L'institution est à bout de souffle.
Le système, tel qu'il va (mal), tel qu'il a été pensé et organisé, est au bout du rouleau.
Ce ne sont pas quelques morceaux de sparadrap qui vont soigner le malade, quelques rustines qui vont le mettre sur pied.
Installé depuis des années dans une logique libérale, l'hôpital est devenu le lieu d'une violence institutionnelle, avec des injonctions contradictoires de plus en plus patentes; en gros, faire mieux et plus avec..moins de moyens.
Mais ce ne sont pas seulement les investissements qui font défaut, bien moindre qu'aux USA, c'est toute une organisation qui faut repenser, son système voulu d'autofinancement qui débouche sur la multiplication d'actes parfois redondants et inutiles. Une organisation depuis longtemps mise en cause par des connaisseurs du milieu, médecins en tête.

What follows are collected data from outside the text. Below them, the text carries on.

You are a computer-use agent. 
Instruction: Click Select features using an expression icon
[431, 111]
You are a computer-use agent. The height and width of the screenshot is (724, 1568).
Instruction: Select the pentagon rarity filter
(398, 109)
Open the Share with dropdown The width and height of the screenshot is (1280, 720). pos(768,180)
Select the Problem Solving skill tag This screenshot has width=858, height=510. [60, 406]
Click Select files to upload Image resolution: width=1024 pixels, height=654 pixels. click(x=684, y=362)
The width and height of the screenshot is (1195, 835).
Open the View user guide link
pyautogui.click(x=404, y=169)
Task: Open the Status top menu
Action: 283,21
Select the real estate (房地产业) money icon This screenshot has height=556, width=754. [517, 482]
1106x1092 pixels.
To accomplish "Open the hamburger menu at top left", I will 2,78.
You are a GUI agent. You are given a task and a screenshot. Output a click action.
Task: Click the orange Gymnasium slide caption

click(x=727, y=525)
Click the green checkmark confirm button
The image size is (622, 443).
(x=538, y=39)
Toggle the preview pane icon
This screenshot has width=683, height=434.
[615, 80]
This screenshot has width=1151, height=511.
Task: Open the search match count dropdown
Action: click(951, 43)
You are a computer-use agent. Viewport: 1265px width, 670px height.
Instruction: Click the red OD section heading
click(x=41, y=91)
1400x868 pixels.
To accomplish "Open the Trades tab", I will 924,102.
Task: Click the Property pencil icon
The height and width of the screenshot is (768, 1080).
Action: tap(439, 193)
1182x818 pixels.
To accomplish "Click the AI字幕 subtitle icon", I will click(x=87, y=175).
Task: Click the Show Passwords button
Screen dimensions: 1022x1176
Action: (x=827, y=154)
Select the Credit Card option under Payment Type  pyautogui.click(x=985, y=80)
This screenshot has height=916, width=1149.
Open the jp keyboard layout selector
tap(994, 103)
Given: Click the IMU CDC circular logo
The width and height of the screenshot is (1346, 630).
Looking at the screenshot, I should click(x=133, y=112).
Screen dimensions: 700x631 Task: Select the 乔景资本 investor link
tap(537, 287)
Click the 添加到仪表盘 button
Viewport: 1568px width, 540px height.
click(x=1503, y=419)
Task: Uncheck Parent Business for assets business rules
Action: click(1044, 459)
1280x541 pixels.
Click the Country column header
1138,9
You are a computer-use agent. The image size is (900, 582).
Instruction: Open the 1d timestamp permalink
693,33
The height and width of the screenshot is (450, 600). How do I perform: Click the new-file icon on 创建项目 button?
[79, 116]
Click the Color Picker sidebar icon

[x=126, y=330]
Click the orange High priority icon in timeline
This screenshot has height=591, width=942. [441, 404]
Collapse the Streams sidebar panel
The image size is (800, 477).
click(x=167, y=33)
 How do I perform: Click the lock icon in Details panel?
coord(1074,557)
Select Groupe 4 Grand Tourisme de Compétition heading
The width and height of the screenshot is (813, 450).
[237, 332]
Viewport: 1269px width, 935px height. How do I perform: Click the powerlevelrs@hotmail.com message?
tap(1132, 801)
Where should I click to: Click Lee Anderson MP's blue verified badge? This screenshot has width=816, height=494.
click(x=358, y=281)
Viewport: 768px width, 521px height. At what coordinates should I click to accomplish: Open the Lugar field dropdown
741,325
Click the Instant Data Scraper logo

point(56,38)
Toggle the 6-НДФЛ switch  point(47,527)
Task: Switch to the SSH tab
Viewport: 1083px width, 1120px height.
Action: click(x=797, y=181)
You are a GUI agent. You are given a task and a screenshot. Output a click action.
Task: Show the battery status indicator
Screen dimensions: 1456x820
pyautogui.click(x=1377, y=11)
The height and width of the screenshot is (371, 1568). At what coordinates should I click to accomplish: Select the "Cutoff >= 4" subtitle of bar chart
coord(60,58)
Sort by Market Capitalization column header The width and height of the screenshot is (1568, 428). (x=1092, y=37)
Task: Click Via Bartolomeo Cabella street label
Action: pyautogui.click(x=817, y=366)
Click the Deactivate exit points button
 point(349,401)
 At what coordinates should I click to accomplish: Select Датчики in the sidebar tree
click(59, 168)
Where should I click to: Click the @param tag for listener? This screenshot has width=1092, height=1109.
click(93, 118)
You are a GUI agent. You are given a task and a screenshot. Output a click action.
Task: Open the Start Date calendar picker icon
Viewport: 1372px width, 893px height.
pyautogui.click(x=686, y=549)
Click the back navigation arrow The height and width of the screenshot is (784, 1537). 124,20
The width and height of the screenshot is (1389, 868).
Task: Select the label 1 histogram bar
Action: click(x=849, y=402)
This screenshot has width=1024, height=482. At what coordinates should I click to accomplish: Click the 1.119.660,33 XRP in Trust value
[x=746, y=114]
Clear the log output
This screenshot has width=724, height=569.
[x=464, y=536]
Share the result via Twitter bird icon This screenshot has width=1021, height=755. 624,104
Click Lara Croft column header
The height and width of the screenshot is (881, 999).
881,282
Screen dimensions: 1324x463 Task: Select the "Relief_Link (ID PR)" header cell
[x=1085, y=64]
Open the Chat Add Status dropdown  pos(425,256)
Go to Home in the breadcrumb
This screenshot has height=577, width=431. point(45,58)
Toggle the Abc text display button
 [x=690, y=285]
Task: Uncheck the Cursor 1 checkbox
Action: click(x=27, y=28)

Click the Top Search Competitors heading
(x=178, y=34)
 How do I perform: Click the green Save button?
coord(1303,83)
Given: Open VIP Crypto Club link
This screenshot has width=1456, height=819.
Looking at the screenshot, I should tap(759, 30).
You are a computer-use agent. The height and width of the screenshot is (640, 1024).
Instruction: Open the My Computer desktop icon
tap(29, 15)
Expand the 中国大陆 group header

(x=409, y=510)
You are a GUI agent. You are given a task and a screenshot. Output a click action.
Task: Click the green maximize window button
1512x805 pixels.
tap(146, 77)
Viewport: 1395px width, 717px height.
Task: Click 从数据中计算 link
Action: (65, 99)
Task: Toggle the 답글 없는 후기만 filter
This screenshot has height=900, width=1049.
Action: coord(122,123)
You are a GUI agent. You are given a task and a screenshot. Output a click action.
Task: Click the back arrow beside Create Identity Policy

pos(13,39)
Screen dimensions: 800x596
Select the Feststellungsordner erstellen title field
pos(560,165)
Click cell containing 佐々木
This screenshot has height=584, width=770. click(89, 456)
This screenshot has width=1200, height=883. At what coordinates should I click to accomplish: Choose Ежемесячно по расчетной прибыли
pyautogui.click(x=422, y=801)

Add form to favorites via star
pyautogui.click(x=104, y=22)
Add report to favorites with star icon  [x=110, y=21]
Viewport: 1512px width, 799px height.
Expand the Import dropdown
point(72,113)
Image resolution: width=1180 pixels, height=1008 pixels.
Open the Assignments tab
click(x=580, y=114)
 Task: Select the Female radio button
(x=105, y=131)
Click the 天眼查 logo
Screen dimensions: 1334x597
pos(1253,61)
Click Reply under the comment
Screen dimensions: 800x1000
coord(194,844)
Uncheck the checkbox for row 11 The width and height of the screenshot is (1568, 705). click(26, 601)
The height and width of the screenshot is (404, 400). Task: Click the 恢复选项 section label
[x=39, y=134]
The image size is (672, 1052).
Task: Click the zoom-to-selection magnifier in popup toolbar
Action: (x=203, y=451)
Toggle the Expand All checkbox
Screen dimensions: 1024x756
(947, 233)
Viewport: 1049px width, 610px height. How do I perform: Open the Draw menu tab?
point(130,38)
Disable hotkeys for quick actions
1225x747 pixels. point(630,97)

A un moment donné, le vase déborde.Ce qui explique la forte mobilisation à tous les niveaux.
Tous les personnels sont concernés. Même les médecins. dont beaucoup dénoncent l'absurdité d'une institution qui dysfonctionne. Même, fait rare, des chefs de service, des directeurs d'hôpitaux.
Le point de rupture est atteint à bien des niveaux. Epuisement et culpabilité sont mis en avant comme les effets d'une gestion de plus en plus technocratique, purement comptable et administrative. La difficulté de remplir une mission qui ait du sens se manifeste parfois cruellement.
... La bureaucratie croissante crée (également) de nouvelles contraintes qui dégradent les conditions de travail : par exemple, l’intensification ne tient pas compte des transmissions essentielles qui s’effectuent quand les soignants se rencontrent. En supprimant peu à peu ces moments d’échanges, elle se traduit en un épuisement des soignants et une mise sous tension des personnels. Devenus interchangeables, les soignants appartiennent à des « pool de remplacements » : ils deviennent flexibles et polyvalents. Pour mieux répartir les effectifs, les directions des hôpitaux multiplient les réorganisations du travail. Les journées de 12h se généralisent pour faire face à l’intensification du travail tout en permettant au personnel hospitalier de réduire, en contrepartie, le nombre de jours travaillés et de mettre à distance son travail : « la logique gestionnaire se nourrit des dysfonctionnements qu’elle engendre et parvient, du fait de la précarisation des soignants, à les faire adhérer à des dispositifs qui tirent profit de leur travail » . La réduction du temps de travail n’est donc pas compensée par des créations de postes en raison des gains de productivité attendus des réorganisations. Ces derniers ne sont bien sûr pas propres à l’hôpital mais ils s’accordent d’autant moins aux enjeux de santé que ceux-ci ont pour objet l’humain, les singularités des situations, des vulnérabilités diverses, accompagnées parfois d’enjeux d’urgence vitale....
La crise et les dérives couvaient depuis longtemps. L'hôpital, devenu variable d'ajustement, est malade du marché. Il faut en finir avec l'hôpital entreprise, la dictature du chiffre.
Les investissements annoncés suffiront-ils, du moins à redresser la barre?